ASSIGNED TASK: Only the lines from the one containing "This screenshot has width=443, height=323." through the end of the material should be printed, exactly as they appear. Leave out pictures.

###

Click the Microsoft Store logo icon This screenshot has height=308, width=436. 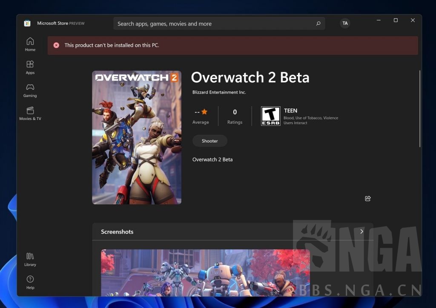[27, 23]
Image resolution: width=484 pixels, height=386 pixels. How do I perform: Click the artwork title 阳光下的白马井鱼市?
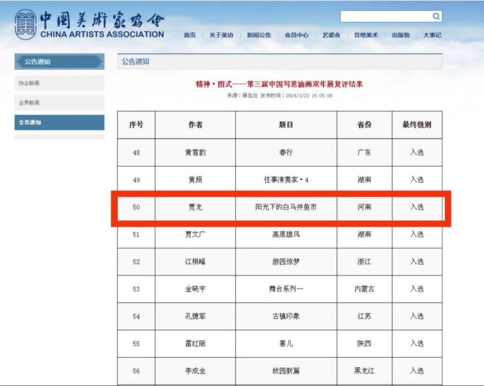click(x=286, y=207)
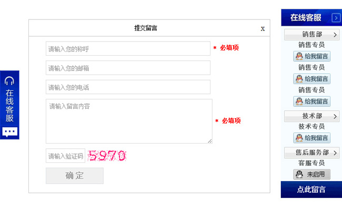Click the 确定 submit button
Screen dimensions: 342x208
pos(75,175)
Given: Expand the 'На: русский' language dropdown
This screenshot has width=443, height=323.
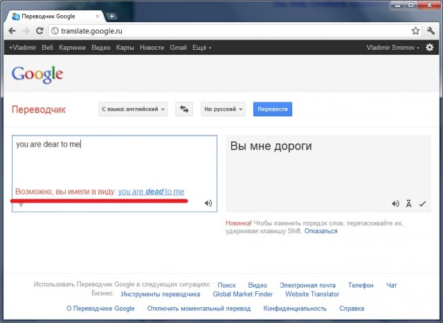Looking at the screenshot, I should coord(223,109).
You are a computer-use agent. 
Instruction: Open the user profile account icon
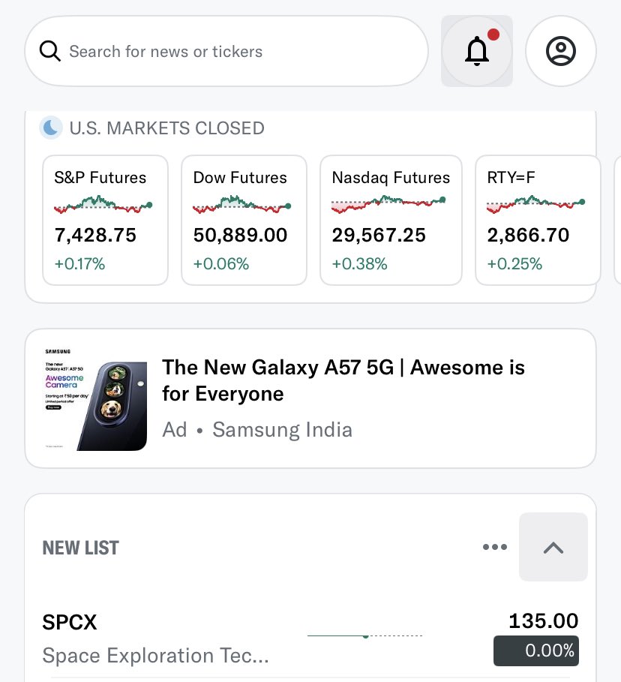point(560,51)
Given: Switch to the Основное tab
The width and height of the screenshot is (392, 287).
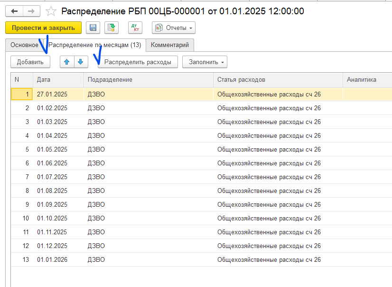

###

RESULT FOR THIS TASK:
This screenshot has width=443, height=323.
Looking at the screenshot, I should coord(223,109).
You are a computer-use agent. 
Instruction: Open the user profile account icon
point(560,51)
Given: Switch to the Основное tab
The width and height of the screenshot is (392, 287).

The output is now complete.